▶ _Work required_
Output the records, every one, exactly as given.

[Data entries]
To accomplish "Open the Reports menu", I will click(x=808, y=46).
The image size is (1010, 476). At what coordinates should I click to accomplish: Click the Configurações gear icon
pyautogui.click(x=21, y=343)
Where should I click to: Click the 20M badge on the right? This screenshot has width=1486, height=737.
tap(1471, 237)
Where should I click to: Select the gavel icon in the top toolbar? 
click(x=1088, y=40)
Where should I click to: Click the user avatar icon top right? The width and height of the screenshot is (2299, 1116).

▶ _Problem solution_
To accomplish "Open the Reports menu", I will click(x=808, y=46).
The image size is (1010, 476). At what coordinates should I click to accomplish: Click the Configurações gear icon
pyautogui.click(x=21, y=343)
Where should I click to: Click the 20M badge on the right? This screenshot has width=1486, height=737.
tap(1471, 237)
Where should I click to: Select the gavel icon in the top toolbar? 
click(x=1088, y=40)
Where should I click to: Click the user avatar icon top right? The width and height of the screenshot is (2299, 1116).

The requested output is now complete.